→ What the task requires
Beginning with the line that holds "Erykah Badu &" and ending with the last line of the entries below, copy every line exactly and nothing else, with the pictures left out.

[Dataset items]
####################
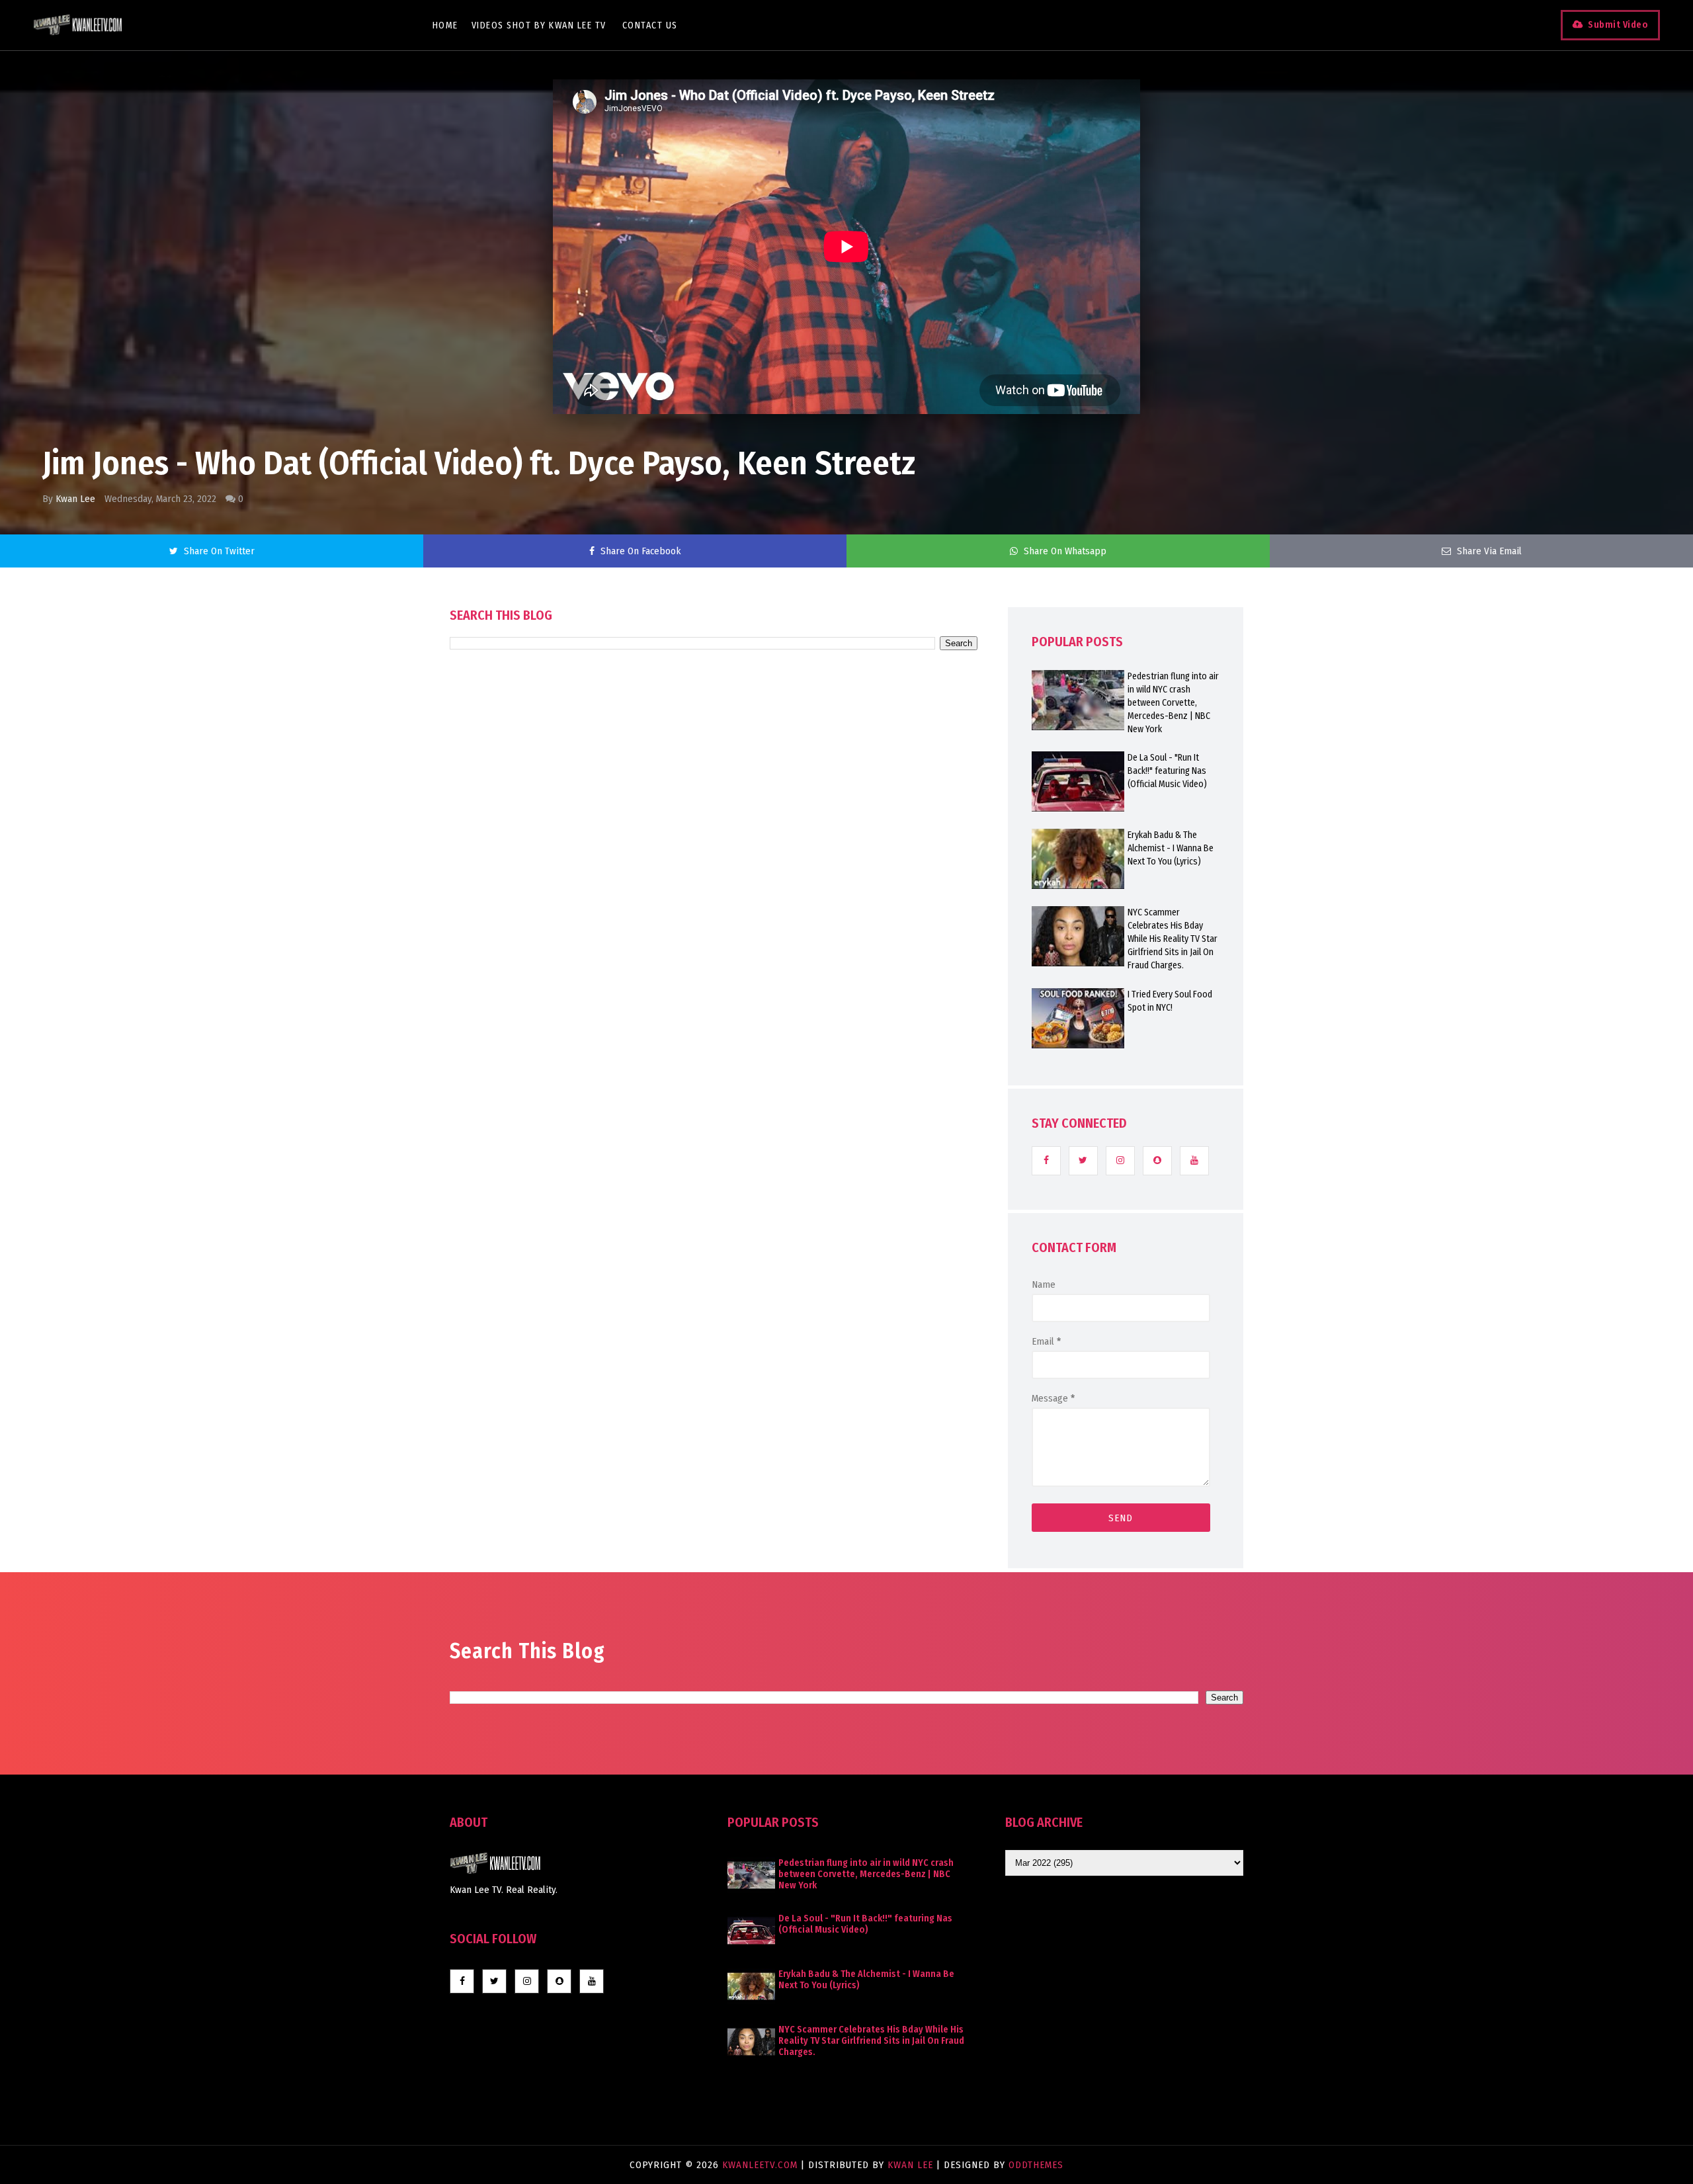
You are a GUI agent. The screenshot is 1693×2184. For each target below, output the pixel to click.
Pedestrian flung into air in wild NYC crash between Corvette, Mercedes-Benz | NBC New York (1173, 703)
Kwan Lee (75, 499)
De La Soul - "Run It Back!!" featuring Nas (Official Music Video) (1167, 771)
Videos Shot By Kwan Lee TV (539, 25)
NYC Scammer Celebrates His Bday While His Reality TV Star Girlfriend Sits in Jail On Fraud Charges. (1173, 939)
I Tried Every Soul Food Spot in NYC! (1170, 1001)
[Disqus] (713, 1026)
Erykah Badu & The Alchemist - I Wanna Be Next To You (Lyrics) (1171, 848)
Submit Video (1618, 24)
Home (445, 25)
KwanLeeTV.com (761, 2165)
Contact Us (650, 25)
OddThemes (1036, 2165)
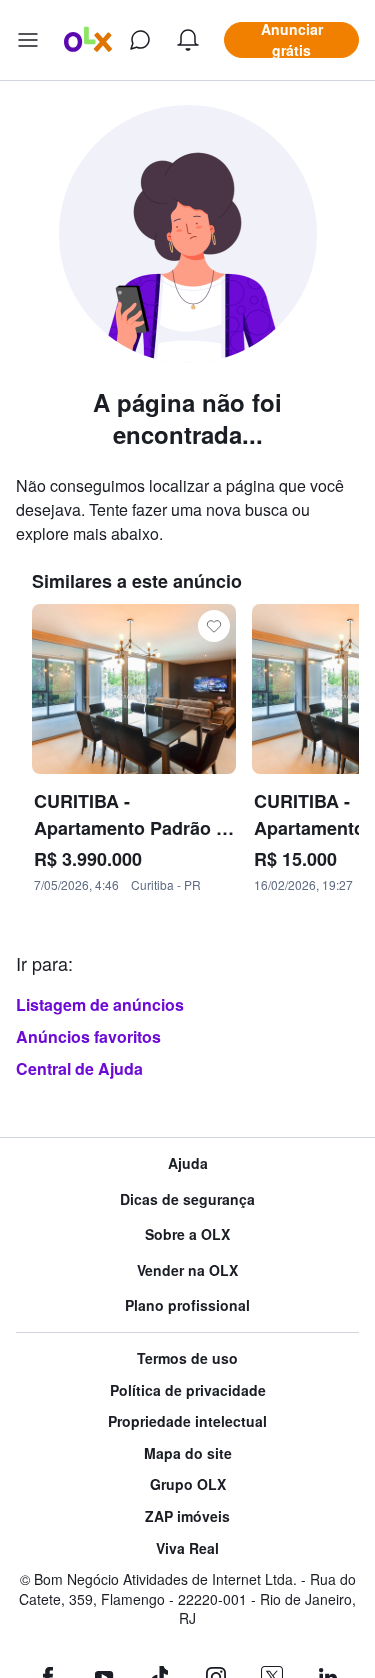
####################
→ Result
Erykah Badu & The Alchemist - I Wanna Be Next To You (Lyrics) (1171, 848)
Submit Video (1618, 24)
Home (445, 25)
KwanLeeTV.com (761, 2165)
Contact Us (650, 25)
OddThemes (1036, 2165)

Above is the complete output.